Indeed, the new margin target – designed to give the company a safety net in the face of external shocks – is actually a cause for concern, the analyst continued.

“We worry about such margin targets and cost savings focus. Margin targets lead to the lack of innovation and market share losses to both challenger brands and private label,” he warned. “Danone is doubling down on a strategy that hasn't worked for the last 5 years.

“Profitability comes from brand strength: to what extent can their brands engage with consumers. Innovation in the products in brands is, in our view, what [Danone] needs to reinvigorate growth. Its cost focus is what got it into the current low growth dynamic.”

Monteyne’s assessment of how margins should be built comes in polar opposite to that of Faber. The Bernstein analyst suggests that growth – not cost cutting – is the key to stronger profitability.

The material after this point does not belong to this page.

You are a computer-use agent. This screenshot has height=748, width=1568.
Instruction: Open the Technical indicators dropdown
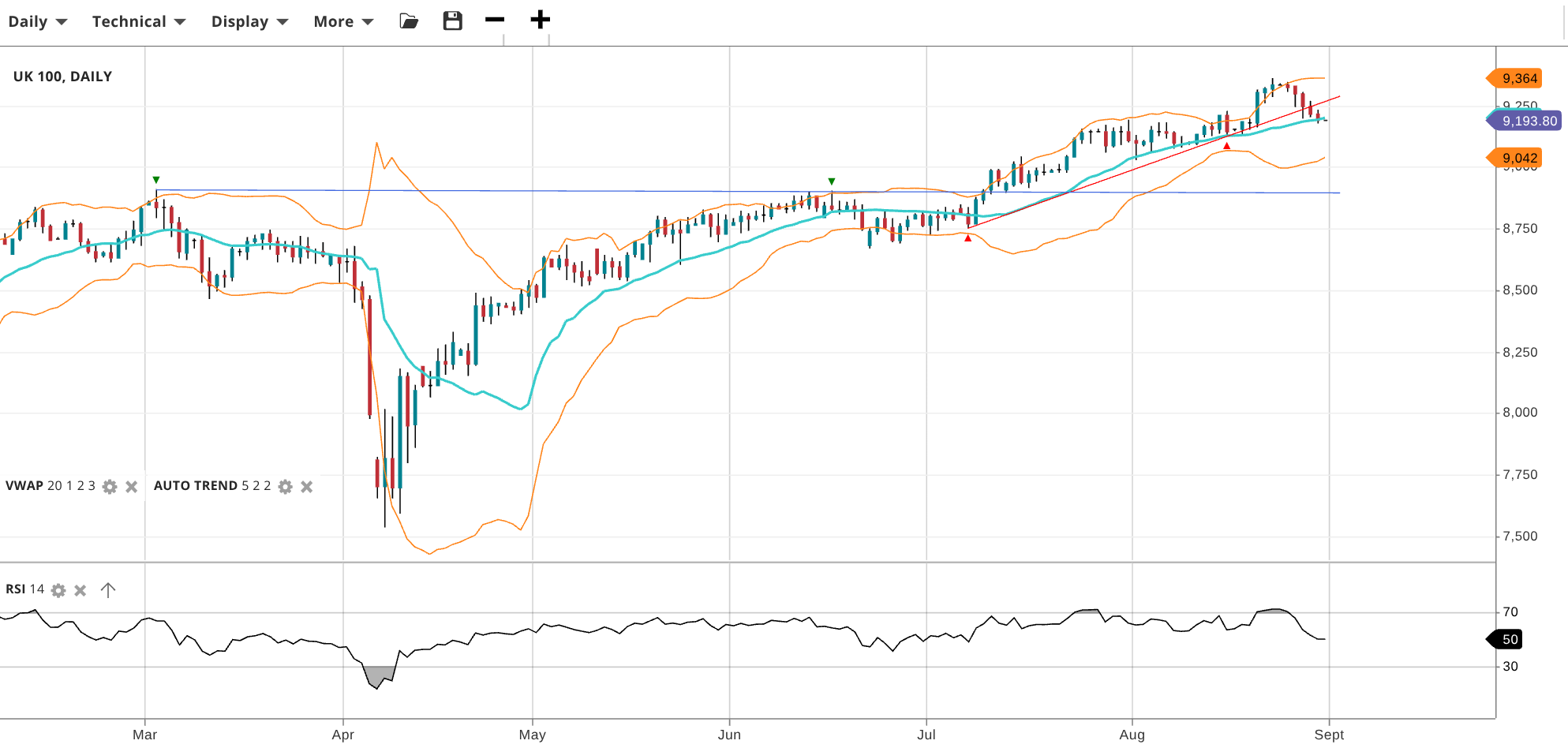pyautogui.click(x=139, y=22)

“We don't think it is good to decouple margin growth from sales growth. Margin growth should be an outcome of higher sales growth or brands that inspire consumers more strongly than they did before. We think the corporation's energy and focus should be on innovation and branding rather than redundancies and new organisational structures. Clearly the company is unhappy about how the company was managed by the centre; but there isn't much analysis of why it went wrong in the centre or why local teams will do a better job,” he warned.

It would seem that the may market agree. Danone shares were trading down 2.5% at time of press this afternoon, bringing the share price drop in the year-to-date to just over 30%.